** Opening Records for this exercise block **

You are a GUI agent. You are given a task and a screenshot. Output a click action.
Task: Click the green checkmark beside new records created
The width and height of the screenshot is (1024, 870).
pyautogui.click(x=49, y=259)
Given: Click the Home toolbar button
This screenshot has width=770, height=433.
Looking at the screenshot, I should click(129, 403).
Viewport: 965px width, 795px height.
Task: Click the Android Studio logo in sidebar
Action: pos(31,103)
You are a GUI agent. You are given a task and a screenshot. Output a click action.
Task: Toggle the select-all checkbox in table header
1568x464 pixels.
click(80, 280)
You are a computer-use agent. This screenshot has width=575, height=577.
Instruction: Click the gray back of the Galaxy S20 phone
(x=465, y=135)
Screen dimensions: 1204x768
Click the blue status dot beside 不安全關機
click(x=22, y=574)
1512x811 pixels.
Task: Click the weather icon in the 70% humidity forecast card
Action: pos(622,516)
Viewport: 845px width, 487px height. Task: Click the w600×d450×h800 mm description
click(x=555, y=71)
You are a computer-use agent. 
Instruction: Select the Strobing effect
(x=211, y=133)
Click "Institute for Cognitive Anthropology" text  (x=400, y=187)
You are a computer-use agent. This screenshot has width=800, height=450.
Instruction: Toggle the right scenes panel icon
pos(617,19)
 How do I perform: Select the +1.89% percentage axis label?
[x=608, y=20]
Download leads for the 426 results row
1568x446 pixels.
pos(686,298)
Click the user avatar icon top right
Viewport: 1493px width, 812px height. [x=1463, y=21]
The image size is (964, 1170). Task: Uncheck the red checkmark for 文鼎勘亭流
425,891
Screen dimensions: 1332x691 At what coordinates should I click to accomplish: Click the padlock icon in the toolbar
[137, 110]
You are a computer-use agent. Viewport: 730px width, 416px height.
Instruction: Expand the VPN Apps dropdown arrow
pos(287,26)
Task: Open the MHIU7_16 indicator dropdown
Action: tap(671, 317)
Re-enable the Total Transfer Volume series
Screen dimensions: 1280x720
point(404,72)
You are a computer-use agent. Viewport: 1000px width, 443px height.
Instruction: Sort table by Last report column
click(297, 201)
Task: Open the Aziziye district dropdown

** Closing Records for this exercise block **

- Directions for this task -
From the first line to the last, write out the data exactly.

- Task solution -
You are a GUI agent. You are given a task and a screenshot. Output a click action.
Task: Click the green checkmark beside new records created
The width and height of the screenshot is (1024, 870).
pyautogui.click(x=49, y=259)
Given: Click the Home toolbar button
This screenshot has width=770, height=433.
Looking at the screenshot, I should click(129, 403).
Viewport: 965px width, 795px height.
Task: Click the Android Studio logo in sidebar
Action: pos(31,103)
You are a GUI agent. You are given a task and a screenshot. Output a click action.
Task: Toggle the select-all checkbox in table header
1568x464 pixels.
click(80, 280)
You are a computer-use agent. This screenshot has width=575, height=577.
Instruction: Click the gray back of the Galaxy S20 phone
(x=465, y=135)
Screen dimensions: 1204x768
Click the blue status dot beside 不安全關機
click(x=22, y=574)
1512x811 pixels.
Task: Click the weather icon in the 70% humidity forecast card
Action: pos(622,516)
Viewport: 845px width, 487px height. Task: Click the w600×d450×h800 mm description
click(x=555, y=71)
You are a computer-use agent. 
Instruction: Select the Strobing effect
(x=211, y=133)
Click "Institute for Cognitive Anthropology" text  (x=400, y=187)
You are a computer-use agent. This screenshot has width=800, height=450.
Instruction: Toggle the right scenes panel icon
pos(617,19)
 How do I perform: Select the +1.89% percentage axis label?
[x=608, y=20]
Download leads for the 426 results row
1568x446 pixels.
pos(686,298)
Click the user avatar icon top right
Viewport: 1493px width, 812px height. [x=1463, y=21]
The image size is (964, 1170). Task: Uncheck the red checkmark for 文鼎勘亭流
425,891
Screen dimensions: 1332x691 At what coordinates should I click to accomplish: Click the padlock icon in the toolbar
[137, 110]
You are a computer-use agent. Viewport: 730px width, 416px height.
Instruction: Expand the VPN Apps dropdown arrow
pos(287,26)
Task: Open the MHIU7_16 indicator dropdown
Action: tap(671, 317)
Re-enable the Total Transfer Volume series
Screen dimensions: 1280x720
point(404,72)
You are a computer-use agent. Viewport: 1000px width, 443px height.
Instruction: Sort table by Last report column
click(297, 201)
Task: Open the Aziziye district dropdown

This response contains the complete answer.